▶ _Dataset entries_:

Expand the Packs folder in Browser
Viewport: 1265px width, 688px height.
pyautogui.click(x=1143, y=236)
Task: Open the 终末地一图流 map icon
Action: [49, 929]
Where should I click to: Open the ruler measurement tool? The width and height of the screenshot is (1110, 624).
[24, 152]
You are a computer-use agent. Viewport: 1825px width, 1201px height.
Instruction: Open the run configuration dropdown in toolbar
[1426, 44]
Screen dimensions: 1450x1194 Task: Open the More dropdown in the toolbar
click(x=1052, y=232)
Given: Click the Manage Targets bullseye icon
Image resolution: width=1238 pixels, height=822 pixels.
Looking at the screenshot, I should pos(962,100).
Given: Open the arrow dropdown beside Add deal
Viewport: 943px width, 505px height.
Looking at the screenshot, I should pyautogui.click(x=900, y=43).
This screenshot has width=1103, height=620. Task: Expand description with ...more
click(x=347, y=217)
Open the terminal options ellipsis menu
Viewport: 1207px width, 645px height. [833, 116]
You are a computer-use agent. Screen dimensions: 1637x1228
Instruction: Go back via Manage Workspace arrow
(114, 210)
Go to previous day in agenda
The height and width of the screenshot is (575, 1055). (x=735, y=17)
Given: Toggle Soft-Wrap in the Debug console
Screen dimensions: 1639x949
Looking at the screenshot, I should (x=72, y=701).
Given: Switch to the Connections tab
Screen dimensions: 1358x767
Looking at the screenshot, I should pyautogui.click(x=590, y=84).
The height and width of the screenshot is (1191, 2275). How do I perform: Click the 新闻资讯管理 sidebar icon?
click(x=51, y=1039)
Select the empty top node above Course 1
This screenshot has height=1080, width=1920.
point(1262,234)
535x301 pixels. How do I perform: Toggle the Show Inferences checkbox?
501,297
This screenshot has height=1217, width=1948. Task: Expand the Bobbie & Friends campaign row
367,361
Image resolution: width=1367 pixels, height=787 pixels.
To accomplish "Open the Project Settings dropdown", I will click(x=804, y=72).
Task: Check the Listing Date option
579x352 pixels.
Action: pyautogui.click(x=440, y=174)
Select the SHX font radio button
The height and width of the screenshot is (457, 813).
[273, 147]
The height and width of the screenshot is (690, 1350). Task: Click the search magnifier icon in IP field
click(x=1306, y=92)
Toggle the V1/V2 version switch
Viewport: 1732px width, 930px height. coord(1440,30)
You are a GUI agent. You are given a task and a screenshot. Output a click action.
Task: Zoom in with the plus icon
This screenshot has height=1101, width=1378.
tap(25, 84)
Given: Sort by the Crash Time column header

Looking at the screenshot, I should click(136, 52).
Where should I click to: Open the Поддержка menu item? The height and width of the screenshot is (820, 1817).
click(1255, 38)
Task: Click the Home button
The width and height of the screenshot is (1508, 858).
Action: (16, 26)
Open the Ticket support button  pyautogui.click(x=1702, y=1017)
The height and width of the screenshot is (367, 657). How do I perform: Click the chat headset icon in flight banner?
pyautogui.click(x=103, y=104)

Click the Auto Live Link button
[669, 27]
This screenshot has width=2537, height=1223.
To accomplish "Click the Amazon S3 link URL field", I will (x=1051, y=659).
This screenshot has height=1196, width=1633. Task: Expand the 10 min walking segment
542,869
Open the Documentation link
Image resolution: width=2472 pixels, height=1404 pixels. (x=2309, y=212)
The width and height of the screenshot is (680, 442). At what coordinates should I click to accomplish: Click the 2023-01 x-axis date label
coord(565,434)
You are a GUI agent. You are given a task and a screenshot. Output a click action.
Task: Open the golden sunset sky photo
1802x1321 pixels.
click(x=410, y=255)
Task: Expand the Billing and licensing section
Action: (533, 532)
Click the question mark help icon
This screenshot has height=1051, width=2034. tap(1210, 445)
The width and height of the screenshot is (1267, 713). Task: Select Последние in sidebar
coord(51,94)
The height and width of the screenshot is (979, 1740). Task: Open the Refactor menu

▶ _Your goal_:
Across the data, how many lines contain the string "will"? Only the number is wanted.

▶ _Exercise result_:
2